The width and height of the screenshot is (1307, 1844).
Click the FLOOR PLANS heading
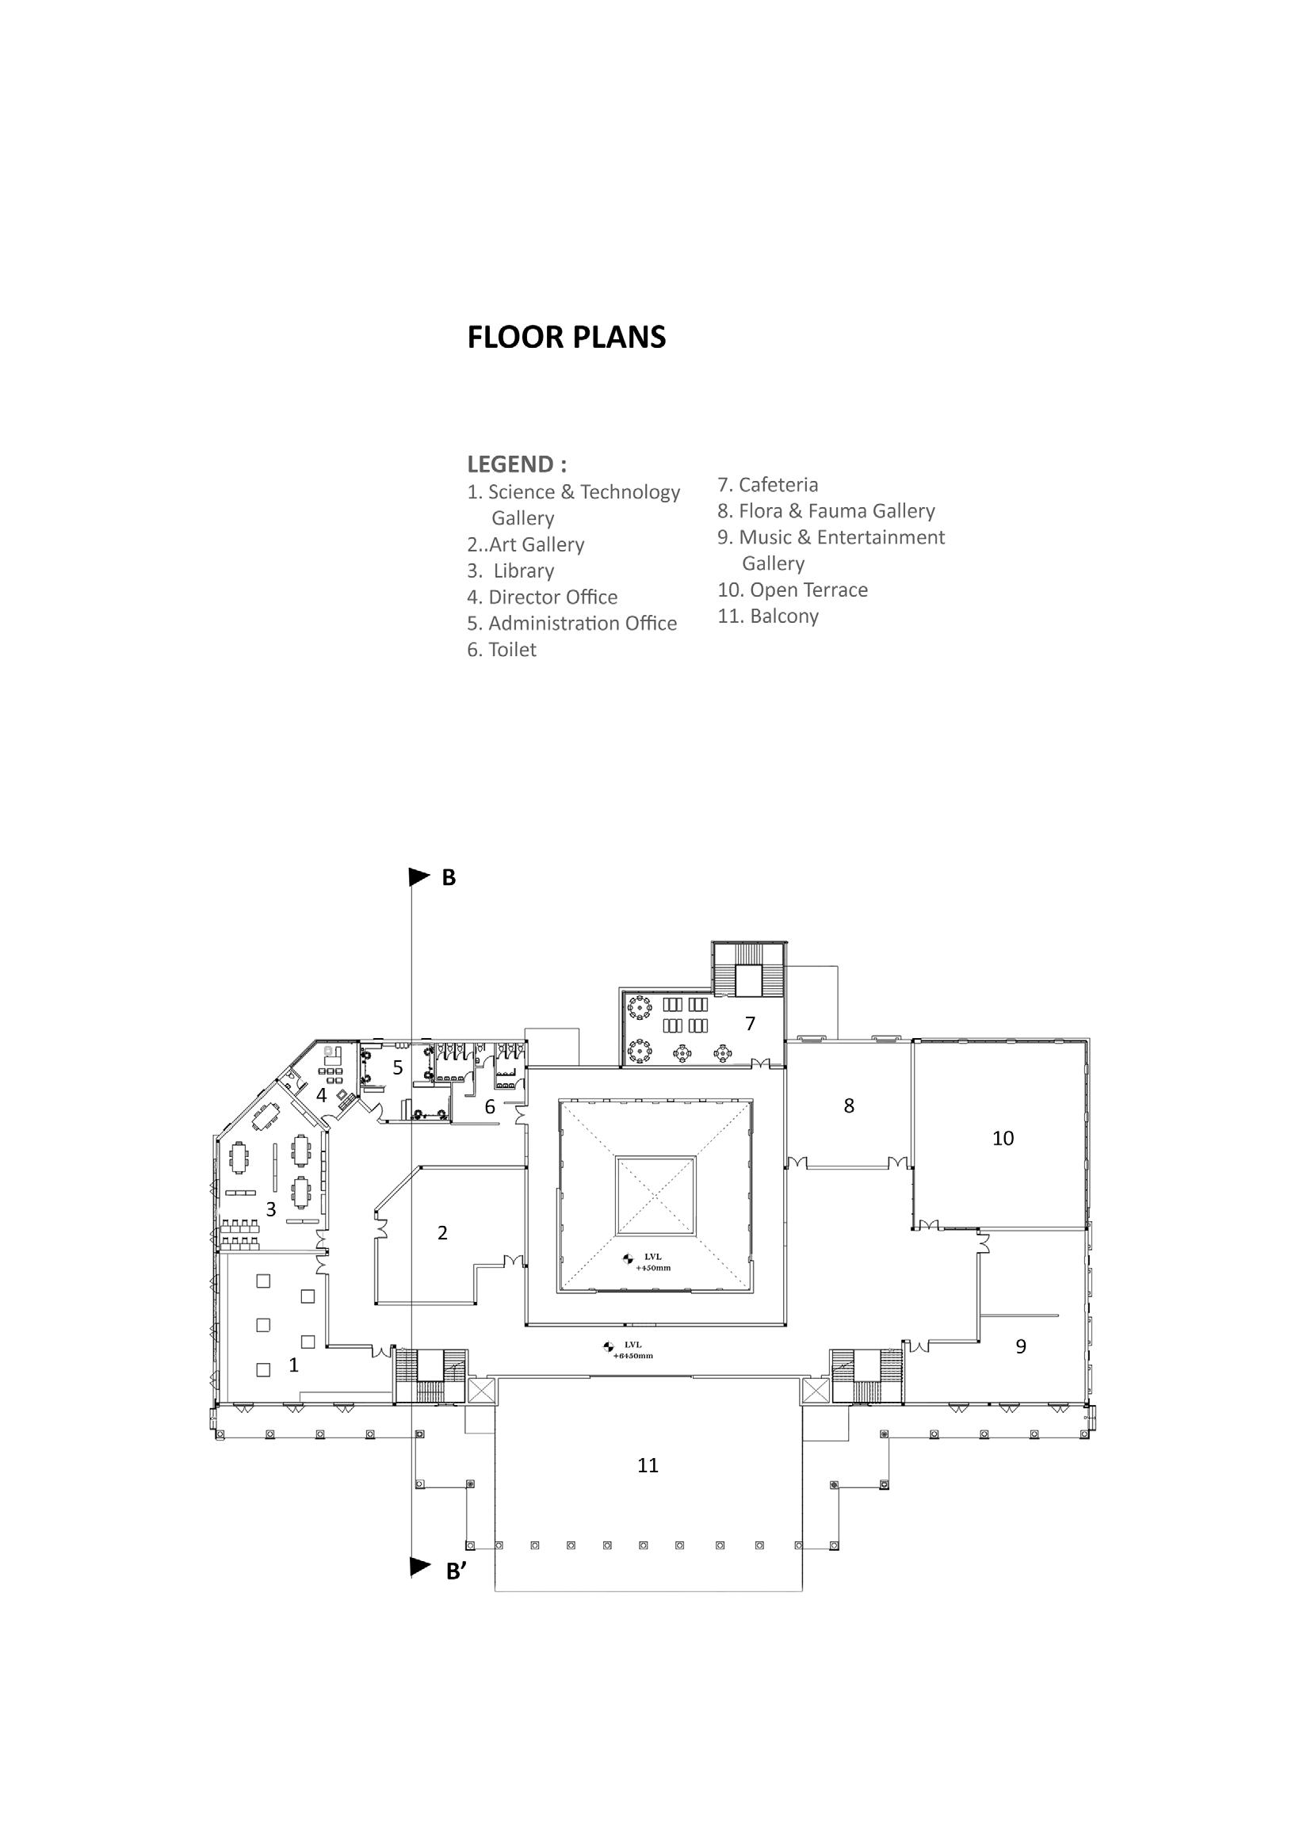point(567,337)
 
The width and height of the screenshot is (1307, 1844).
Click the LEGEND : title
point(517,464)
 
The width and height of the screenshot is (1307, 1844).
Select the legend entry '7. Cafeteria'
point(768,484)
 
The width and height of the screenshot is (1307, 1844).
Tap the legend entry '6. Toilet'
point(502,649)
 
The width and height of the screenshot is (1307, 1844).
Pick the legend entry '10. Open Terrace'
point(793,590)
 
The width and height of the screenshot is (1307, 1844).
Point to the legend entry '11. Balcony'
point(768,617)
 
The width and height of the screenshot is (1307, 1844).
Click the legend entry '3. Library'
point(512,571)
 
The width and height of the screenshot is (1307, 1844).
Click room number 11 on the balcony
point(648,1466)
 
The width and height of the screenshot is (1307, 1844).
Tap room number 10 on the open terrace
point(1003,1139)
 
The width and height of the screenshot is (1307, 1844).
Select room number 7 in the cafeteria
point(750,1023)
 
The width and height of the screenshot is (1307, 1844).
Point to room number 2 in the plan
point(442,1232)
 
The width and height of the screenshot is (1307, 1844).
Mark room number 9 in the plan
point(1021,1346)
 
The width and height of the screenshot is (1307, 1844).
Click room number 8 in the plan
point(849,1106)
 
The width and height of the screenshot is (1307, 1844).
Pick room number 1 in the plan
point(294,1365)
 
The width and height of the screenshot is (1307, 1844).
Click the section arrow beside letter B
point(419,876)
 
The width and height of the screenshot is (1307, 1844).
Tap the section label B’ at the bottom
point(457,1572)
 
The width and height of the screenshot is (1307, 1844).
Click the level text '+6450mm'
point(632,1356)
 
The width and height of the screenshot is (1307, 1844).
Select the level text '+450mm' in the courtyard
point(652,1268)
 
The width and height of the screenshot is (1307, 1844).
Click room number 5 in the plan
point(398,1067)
**********
Task details
From the records above, pull out and copy each line that contains the string "number". Match case exactly.

Answer
Click room number 11 on the balcony
Tap room number 10 on the open terrace
Select room number 7 in the cafeteria
Point to room number 2 in the plan
Mark room number 9 in the plan
Click room number 8 in the plan
Pick room number 1 in the plan
Click room number 5 in the plan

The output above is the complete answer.